***** Text section

# got my cruze talk decal! And added CF to door sills and badges!



## plowman33 (Jul 20, 2011)

The CF definitely looks better than the chrome, especially with the gray car color.


----------



## Chefmaster87 (Mar 30, 2011)

Really cool I need one too!!


----------



## boats4life (May 28, 2011)

Really loving the carbon on the window sill instead of the chrome! I need to get on that wagon, lol.


----------



## Crewz (Jul 12, 2011)

Cool! Looks great. Nice legs. lol


----------



## plowman33 (Jul 20, 2011)

Crewz said:


> Cool! Looks great. Nice legs. lol


 
LOL, I'm a sucker for skirts...

:hitit:


----------



## CRUZETLHO (Jun 2, 2011)

Thanks lol 


:redface: I didn't know I was in the pics until I posted them.


----------



## CHEVYCRUZE RS (Mar 29, 2011)

lol, Nice legs ahah thats some funny ****. 
I hope I get my CruzeTalk decal


----------



## Senistr (Jul 28, 2011)

Did you take the window seals off to apply or did you just do it while they were on the car?


----------



## Robafett (Apr 25, 2011)

Really like the CF on the Badges... works on the windows too... on your's. I prefer the chrome on mine. To each their own. Wouldn't work on mine.


----------



## Robafett (Apr 25, 2011)

How do I get a CruzeTalk decal?


----------



## CRUZETLHO (Jun 2, 2011)

hey, so I did it with the chrome strips while they where on the car .

And there was a post in the forum that said if you write to the administrator and give your address they will mail you a sticker.


----------



## CRUZETLHO (Jun 2, 2011)

*where to get a sticker*

so I just looked it up for anyone looking for a sticker its in the chevy cruze news and reviews  forum. Hope this helps!!


----------



## Senistr (Jul 28, 2011)

Was it hard to put the vinyl on the chrome strips while it was on the car? I am curious because i've never done work like that before. I am just mostly a Computer Technician for the Us Army haha. Might not know much about cars but I can build you an award winning computer! =P


----------



## JASONandECHO (May 22, 2011)

Hey that's some sick work! I love the carbon fiber. Great work! -Jason


----------



## Dwnshft (May 16, 2011)

Looks awesome! Not sure how it would look on black though.

I didn't even noticed your legs...lol...I must be too much of a car guy! Lol


----------



## CRUZETLHO (Jun 2, 2011)

Senistr said:


> Was it hard to put the vinyl on the chrome strips while it was on the car? I am curious because i've never done work like that before. I am just mostly a Computer Technician for the Us Army haha. Might not know much about cars but I can build you an award winning computer! =P


 

no I didnt't find it to hard at all . Just take your time lol . Its very rewarding when its done because you dont have to see the chrome anymore


----------



## CRUZETLHO (Jun 2, 2011)

*Thanks*

Just wanted to say thanks for everyones input .


----------



## cruzeman (Mar 13, 2011)

**********

Set tasks>
1. Transcribe the Cruze carbon fiber thread verbatim, everything from "And there was" down to "Hope this helps!!".
2. Go on with the Cruze carbon fiber thread, picking up right after its final line and leaving the data below aside.

***** Collected data

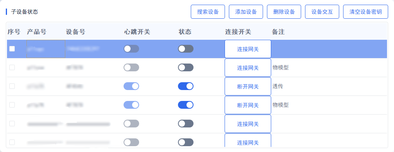This screenshot has height=152, width=394.
Task: Select product number cell in highlighted row
Action: [46, 49]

**********

Results by task>
1.
And there was a post in the forum that said if you write to the administrator and give your address they will mail you a sticker.


----------



## CRUZETLHO (Jun 2, 2011)

*where to get a sticker*

so I just looked it up for anyone looking for a sticker its in the chevy cruze news and reviews  forum. Hope this helps!!

2.
How did u cut the vinyl while applying to car? Had to be hard I would think


----------



## GoldenRS (Nov 11, 2010)

I'm wondering the same thing if my CruzeTalk sticker will ever come as it was promised...

I was told by the ADMIN over 4 months ago they would be coming out shortly to be sent to the addresses provided when we did our galleries/garages..

:uhh: GoldenRS is waiting...:wub:


----------



## CRUZETLHO (Jun 2, 2011)

cruzeman said:


> How did u cut the vinyl while applying to car? Had to be hard I would think


 I just used a precison knife, and it wasnt that hard.
 when you apply the wrap press it into the creases and then follow that line. Hope this helps


----------



## cruzeman (Mar 13, 2011)

CRUZETLHO said:


> I just used a precison knife, and it wasnt that hard.
> when you apply the wrap press it into the creases and then follow that line. Hope this helps


just got a 1x7 pc of cf so im ready to give it a go!!!!


----------



## CRUZETLHO (Jun 2, 2011)

GoldenRS said:


> I'm wondering the same thing if my CruzeTalk sticker will ever come as it was promised...
> 
> I was told by the ADMIN over 4 months ago they would be coming out shortly to be sent to the addresses provided when we did our galleries/garages..
> 
> :uhh: GoldenRS is waiting...:wub:


Did you try writing them again asking why you havent received it yet? Maybe even try resending the info . I sent them my info and within a week or two I had my sticker (not trying brag or anything) Iam sure you will get it soon enough


----------



## CRUZETLHO (Jun 2, 2011)

cruzeman said:


> just got a 1x7 pc of cf so im ready to give it a go!!!!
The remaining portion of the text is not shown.